E no torvo halali, dando saltos ardentes,
Com a baba da raiva esfervendo entre os dentes,
A bramir, levará cada qual o seu quinhão!

E tu ficarás só na tua ilha normanda
Com teus barões feudais e teus mendigos nus:
Devorará teu peito um cancro aceso, a Irlanda,
E a tua carne hás-de vê-la, ó meretriz nefanda,
Lodo amassado em sangue, oiro amassado em pus!
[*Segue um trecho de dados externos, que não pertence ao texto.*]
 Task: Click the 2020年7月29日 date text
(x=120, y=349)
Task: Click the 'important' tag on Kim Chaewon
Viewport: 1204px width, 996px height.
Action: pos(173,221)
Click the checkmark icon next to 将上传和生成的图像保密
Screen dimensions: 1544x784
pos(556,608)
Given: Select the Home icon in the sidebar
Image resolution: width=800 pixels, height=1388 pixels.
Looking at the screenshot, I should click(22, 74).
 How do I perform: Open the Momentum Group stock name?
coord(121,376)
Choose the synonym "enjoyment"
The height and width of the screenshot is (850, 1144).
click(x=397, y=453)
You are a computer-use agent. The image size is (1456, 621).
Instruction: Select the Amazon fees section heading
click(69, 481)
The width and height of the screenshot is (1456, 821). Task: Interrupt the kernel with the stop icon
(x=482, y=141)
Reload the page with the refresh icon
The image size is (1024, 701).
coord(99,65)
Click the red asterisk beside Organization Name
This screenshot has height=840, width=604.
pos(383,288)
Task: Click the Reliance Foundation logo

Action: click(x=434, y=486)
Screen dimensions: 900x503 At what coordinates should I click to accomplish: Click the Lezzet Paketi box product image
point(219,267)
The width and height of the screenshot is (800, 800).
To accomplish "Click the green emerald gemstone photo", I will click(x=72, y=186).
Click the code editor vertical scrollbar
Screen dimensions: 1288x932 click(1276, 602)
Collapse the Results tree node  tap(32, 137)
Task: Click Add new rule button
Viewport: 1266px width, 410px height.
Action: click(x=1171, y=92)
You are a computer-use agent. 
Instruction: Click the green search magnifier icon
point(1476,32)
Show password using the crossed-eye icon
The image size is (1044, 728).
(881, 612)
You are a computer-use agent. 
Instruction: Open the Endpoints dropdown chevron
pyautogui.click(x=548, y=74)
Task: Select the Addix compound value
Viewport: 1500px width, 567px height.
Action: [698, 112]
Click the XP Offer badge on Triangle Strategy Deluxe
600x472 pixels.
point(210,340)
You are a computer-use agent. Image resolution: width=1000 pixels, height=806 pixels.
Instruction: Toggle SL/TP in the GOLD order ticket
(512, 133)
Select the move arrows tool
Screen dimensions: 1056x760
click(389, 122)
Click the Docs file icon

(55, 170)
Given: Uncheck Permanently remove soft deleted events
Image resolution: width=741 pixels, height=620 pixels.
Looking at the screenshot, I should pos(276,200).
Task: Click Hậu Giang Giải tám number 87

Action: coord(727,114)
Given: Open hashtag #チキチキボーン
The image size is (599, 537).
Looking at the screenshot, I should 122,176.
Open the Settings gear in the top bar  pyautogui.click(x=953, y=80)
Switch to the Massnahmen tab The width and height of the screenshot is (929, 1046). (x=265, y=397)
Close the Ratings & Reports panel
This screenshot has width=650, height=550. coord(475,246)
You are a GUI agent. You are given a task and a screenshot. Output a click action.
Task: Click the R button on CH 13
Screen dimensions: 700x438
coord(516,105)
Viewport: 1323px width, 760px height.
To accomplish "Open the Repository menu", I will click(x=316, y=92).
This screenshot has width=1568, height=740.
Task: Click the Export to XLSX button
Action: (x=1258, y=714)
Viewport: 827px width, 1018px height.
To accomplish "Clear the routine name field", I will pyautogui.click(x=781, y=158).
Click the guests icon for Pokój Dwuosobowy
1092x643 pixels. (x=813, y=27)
E assim como brutais monstros de pesadelo
No soturno porão de uma nau sem ninguém,
Entre nuvens de fogo e temporais de gelo,
De bombordo a estibordo a rolar num novelo,
Desabando e rugindo, aos montões, num vaivém,

Se estrangulam febris, roucos, dilacerantes,
As pupilas a arder em brasas infernais,
Panteras contra leões, ursos contra elefantes,
Cobras em redemoinho a silvar dardejantes,
Búfalos escornando os tigres e os chacais;

Assim vós, assim vós, duma raça assassina,
Sobre essa nau de pedra onde o mar vai bater,
Vos estrangulareis numa carnificina
De que só ficará, sob a densa neblina,
Num pântano de sangue uma Gomorra a arder!

Milhões, milhões, milhões de bocas esfaimadas
Hão-de dilacerar-te o corpo com furor,
E a pedra a dinamite e a carne a punhaladas
Hão-de tombar no mesmo escombro ensanguentadas,
Em baques de hecatombe e blasfémias de dor!...

Hão-de os lords rolar em postas no Tamisa!
Há-de o corpo de um rei dar um banquete a um cão!
Teu solo há-de tremer como uma pitonisa,
E a canalha sem lei, sem Deus e sem camisa
Abrirá teu bandulho infecto, ó Deus Milhão!

Bancos, docas, prisões, arsenais, monumentos,
Tudo rebentará em cacos pelo ar!...
E ao soturno fragor de teus finais lamentos
Responderão - ladrando! as cóleras dos ventos!
Responderão - cuspindo! os vagalhões do mar!